Which is why Michiganians should embrace the recently-released report and sweeping recommendations of the Judicial Selection Task Force, a commission charged with scrutinizing, and proposing reforms to, our state's system of electing judges. That report can be read here.

When the task force's formation was announced in December 2010, partisan warriors predictably whetted their spears and swords.

One critic tarred the task force as an anti-democratic assault on judicial elections by "liberal elites who think they should be the ones to decide who sits on the bench."

Others claimed that the panel would serve as a stalking horse for "merit selection," which favors contested judicial elections and instead requires governors to appoint judges from short lists of candidates vetted by nonpartisan commissions.

These attacks were wildly off-base.

The task force was the brainchild of the Hon. James Ryan, a senior judge of the United States Court of Appeals for the Sixth Circuit, and the Hon. Marilyn Kelly, a justice of the Michigan Supreme Court.

Judge Ryan and Justice Kelly occupy entirely different places on the ideological spectrum. They worked to populate the panel they co-chaired with a passel of community leaders defined by their partisan and professional diversity.

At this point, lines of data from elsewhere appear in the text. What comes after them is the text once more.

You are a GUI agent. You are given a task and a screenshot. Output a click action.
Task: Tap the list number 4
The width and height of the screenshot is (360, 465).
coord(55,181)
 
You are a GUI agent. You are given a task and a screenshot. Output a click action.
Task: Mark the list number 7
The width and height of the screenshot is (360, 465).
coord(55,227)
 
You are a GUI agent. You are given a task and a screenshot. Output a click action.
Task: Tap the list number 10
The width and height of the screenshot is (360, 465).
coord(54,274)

The eclectic task force has spoken in a single voice, one reflecting a shared belief that Michigan's system of electing justices must be reformed, that it threatens to sabotage the all-important perception that state Supreme Court justices are independent.

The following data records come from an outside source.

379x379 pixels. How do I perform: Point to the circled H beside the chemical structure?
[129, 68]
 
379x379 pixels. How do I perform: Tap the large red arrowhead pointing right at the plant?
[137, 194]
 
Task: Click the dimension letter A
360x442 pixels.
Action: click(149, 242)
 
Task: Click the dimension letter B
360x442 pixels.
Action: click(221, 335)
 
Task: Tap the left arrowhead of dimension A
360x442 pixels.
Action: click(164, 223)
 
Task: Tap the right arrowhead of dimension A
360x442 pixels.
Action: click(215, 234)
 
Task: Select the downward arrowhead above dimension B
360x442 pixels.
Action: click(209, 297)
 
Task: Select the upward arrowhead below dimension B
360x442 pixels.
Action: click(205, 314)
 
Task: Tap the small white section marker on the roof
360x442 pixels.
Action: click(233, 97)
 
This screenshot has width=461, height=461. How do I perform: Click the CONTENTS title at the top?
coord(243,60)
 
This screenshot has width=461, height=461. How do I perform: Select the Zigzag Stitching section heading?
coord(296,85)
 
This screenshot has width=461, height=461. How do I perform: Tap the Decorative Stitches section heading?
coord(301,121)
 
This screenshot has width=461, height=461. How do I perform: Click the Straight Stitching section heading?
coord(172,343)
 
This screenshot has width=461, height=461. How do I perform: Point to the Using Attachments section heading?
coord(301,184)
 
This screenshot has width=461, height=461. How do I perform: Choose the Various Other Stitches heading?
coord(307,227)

The judiciary could no longer function were we to view judges as beholden to vested interests.

Courts' "authority, consisting of neither the purse nor the sword," U.S. Supreme Court Justice Felix Frankfurter once said, "rests ultimately on substantial public confidence in its moral sanction."

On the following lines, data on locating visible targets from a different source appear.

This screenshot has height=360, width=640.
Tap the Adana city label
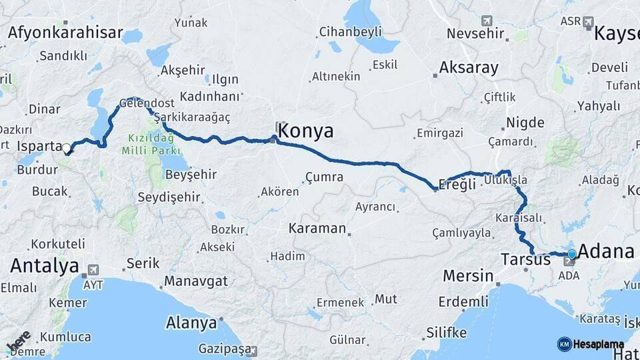point(606,252)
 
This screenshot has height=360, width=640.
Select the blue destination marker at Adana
point(571,254)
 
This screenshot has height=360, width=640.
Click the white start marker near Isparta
point(67,149)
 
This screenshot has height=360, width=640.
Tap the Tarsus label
point(527,259)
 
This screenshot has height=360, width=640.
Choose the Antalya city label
point(44,267)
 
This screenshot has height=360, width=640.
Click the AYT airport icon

In Michigan, the public's faith that our judiciary is independent is challenged on many fronts. Candidates for the Michigan Supreme Court must win nominations from party convention delegates -- even though their names appear on the nonpartisan portion of the ballot.

And in recent years, spending on judicial campaigns by political parties and special interest groups has skyrocketed. In 2010, Supreme Court candidates and their supporters flooded the airwaves with almost $9 million in political ads, making Michigan's judicial races the most expensive in America.

Michigan's lax election laws often do not require disclosure of the names of the people who fund attack ads. Most spending in Michigan Supreme Court races is not publicly reported.

Voters lack access to reliable and informative information about judicial candidates, while shrinking news holes and budgets prevent the media from meaningfully covering judicial elections.

Most of us vote for judges in a state of ignorance. We pull levers for candidates whose names phonetically please us.

During our deliberations, the members of the task force did not shake fists. We did not accuse or talk over each other. And we did not engage in the gamesmanship now poisoning politics.

Instead, we arrived at our proposals by listening to each other and studying how other states successfully grapple with problems similar to ours.

Would that it were so in Lansing and Washington!

In the end, the task force issued a report from which no member dissented.

The report is a blueprint for better judicial elections.

It recommends, among other things: The public disclosure of all judicial campaign spending; the implementation of an open primary system (replacing Michigan's current practice of nominating justices at party conventions); the creation of two impartial citizen bodies -- one to monitor judicial campaign conduct and advertising, and another to screen candidates for interim appointment to fill Supreme Court vacancies; and the publication and dissemination of educational guides to help voters.

Because its decision-making process had integrity, because its report possesses the imprimatur of a group of ideologically unaligned leaders, we would be wise to listen to, and act on, the task force's recommendations.